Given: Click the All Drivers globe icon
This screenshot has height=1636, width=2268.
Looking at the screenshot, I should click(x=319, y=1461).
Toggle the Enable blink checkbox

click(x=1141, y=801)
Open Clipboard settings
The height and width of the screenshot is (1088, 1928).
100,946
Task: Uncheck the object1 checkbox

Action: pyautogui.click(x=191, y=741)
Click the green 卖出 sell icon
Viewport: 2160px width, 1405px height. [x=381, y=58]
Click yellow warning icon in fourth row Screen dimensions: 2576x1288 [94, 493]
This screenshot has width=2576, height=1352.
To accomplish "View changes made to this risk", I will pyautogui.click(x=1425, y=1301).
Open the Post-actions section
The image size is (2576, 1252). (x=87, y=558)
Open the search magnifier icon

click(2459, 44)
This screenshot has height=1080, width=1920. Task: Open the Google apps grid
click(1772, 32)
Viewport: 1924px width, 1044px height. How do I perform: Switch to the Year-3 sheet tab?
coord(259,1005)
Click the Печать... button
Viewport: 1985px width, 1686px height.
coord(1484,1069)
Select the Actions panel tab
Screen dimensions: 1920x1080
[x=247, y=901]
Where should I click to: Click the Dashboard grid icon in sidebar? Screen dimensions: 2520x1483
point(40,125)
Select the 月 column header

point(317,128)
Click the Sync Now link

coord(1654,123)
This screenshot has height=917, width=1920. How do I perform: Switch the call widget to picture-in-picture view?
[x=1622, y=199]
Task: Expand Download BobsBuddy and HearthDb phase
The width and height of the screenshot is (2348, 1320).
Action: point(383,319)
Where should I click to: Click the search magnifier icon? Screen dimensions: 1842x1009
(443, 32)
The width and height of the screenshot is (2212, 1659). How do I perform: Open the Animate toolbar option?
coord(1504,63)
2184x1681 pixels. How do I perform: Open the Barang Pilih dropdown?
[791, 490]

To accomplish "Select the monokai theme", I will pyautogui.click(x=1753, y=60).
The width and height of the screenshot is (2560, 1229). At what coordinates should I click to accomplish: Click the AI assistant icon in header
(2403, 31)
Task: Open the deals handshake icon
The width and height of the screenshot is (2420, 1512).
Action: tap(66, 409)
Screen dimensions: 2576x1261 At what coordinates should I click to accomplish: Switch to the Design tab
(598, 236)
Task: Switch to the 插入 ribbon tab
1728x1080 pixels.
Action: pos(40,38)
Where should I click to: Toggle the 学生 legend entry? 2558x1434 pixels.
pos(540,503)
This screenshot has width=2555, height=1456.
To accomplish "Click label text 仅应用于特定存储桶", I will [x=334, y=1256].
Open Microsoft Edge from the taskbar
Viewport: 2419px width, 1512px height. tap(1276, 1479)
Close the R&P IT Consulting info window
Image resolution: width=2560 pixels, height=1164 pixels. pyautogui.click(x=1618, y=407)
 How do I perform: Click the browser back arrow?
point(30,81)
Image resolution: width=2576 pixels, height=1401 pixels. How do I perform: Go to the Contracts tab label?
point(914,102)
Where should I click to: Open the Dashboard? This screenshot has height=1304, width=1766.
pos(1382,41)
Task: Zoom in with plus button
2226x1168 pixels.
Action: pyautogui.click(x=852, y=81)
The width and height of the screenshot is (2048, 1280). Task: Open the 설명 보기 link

============

What the task requires:
Filter the records down to the lines containing the word "button", and copy those.

Response to the task:
Click the Печать... button
Task: Zoom in with plus button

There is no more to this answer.